- Opening Delimiter -
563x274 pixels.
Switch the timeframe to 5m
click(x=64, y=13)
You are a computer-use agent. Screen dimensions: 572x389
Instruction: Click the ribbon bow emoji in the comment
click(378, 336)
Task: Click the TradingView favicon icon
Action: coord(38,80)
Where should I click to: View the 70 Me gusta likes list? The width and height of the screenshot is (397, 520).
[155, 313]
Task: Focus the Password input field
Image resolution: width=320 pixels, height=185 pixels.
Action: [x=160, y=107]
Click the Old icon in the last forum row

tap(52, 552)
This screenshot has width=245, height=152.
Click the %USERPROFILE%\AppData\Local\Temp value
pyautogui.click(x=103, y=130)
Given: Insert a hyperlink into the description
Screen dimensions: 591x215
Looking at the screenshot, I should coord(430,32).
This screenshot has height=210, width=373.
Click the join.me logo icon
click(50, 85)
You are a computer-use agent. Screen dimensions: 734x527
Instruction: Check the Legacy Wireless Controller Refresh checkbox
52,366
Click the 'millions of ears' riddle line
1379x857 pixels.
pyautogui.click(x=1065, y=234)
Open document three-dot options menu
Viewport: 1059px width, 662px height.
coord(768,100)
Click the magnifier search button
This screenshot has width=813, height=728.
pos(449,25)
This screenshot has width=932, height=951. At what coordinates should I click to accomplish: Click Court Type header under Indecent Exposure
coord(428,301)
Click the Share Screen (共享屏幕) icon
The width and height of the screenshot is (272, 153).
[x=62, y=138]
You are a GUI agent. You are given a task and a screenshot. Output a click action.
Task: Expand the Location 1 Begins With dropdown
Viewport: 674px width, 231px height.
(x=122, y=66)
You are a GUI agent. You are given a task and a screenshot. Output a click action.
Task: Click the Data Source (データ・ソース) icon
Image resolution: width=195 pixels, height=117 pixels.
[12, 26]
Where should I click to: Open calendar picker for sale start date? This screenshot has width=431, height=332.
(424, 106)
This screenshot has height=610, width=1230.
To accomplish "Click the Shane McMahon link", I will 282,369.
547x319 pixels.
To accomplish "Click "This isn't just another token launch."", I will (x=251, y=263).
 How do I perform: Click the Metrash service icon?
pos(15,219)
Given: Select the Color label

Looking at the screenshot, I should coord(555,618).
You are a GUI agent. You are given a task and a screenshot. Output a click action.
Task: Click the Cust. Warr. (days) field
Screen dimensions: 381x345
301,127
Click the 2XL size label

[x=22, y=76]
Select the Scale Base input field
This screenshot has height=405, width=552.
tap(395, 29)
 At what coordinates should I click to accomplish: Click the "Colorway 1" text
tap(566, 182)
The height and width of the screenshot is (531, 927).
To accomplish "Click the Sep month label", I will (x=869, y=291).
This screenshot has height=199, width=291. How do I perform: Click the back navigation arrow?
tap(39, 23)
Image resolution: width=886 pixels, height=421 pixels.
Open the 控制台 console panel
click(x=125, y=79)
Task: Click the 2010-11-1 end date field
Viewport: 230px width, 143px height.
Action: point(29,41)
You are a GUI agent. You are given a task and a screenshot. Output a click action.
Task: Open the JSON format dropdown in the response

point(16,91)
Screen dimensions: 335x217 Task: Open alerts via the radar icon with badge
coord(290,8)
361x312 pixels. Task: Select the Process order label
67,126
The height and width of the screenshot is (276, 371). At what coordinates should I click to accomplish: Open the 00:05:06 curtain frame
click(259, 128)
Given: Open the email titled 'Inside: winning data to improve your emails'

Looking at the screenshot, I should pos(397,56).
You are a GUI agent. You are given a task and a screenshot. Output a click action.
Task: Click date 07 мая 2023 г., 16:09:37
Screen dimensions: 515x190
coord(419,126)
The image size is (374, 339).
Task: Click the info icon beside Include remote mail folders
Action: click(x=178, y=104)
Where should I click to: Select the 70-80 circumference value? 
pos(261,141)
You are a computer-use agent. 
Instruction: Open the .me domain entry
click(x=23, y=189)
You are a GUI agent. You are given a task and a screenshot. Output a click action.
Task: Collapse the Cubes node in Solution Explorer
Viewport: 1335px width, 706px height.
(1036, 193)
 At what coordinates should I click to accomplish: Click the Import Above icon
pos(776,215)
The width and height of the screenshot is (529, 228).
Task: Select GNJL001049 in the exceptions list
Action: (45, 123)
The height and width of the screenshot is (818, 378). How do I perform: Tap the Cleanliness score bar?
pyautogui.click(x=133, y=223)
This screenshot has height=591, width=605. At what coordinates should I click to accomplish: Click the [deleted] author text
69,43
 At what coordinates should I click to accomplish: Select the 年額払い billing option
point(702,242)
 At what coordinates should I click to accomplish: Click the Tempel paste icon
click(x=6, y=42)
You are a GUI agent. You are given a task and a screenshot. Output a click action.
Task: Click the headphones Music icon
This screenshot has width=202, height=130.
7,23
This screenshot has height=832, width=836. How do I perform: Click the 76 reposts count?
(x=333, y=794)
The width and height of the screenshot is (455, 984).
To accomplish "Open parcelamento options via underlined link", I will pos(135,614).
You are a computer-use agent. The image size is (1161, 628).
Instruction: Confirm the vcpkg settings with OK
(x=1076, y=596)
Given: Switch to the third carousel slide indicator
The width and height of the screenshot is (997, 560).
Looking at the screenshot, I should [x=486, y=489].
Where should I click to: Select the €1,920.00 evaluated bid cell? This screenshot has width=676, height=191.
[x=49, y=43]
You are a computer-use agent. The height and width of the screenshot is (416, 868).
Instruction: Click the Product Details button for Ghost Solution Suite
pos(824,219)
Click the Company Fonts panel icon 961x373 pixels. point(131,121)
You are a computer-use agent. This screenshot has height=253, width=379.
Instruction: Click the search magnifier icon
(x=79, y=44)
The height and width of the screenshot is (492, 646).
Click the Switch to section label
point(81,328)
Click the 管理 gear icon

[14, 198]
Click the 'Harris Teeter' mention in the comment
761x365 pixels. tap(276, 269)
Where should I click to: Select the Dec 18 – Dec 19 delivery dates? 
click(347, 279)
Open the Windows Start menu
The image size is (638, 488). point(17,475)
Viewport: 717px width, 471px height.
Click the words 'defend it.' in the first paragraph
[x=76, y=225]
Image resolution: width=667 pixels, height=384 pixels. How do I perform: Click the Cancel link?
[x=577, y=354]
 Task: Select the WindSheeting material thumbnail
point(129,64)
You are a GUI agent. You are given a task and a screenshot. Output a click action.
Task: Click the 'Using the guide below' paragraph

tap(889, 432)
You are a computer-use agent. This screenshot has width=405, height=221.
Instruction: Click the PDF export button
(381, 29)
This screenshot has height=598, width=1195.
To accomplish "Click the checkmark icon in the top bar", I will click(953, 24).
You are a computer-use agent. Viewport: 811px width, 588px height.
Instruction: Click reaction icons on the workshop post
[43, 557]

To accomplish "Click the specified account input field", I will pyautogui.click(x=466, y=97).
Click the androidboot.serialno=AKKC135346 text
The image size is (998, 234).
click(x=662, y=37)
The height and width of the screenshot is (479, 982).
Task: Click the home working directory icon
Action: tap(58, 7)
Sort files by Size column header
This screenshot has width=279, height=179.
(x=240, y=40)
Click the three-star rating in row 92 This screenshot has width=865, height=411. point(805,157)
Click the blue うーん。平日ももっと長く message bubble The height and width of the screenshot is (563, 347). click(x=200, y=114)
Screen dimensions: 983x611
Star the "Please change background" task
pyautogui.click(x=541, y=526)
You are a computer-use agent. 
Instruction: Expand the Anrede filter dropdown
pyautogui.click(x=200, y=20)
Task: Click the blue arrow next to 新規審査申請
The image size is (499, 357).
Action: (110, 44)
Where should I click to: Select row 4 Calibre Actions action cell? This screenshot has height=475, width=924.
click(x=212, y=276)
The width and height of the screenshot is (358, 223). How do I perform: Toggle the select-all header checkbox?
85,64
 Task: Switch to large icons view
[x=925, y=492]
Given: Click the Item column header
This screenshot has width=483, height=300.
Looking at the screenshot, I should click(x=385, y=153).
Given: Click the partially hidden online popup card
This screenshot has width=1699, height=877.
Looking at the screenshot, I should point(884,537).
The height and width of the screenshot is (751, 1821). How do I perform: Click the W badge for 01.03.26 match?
- Closing Delimiter -
# DIRECTIONS:
Repeat exactly, and only, the lines of the records above, starting with the line that contains "This screenshot has width=483, height=300." and ending with the final line, both included.

# RESULT OF THE EXERCISE:
This screenshot has width=483, height=300.
Looking at the screenshot, I should click(x=385, y=153).
Given: Click the partially hidden online popup card
This screenshot has width=1699, height=877.
Looking at the screenshot, I should point(884,537).
The height and width of the screenshot is (751, 1821). How do I perform: Click the W badge for 01.03.26 match?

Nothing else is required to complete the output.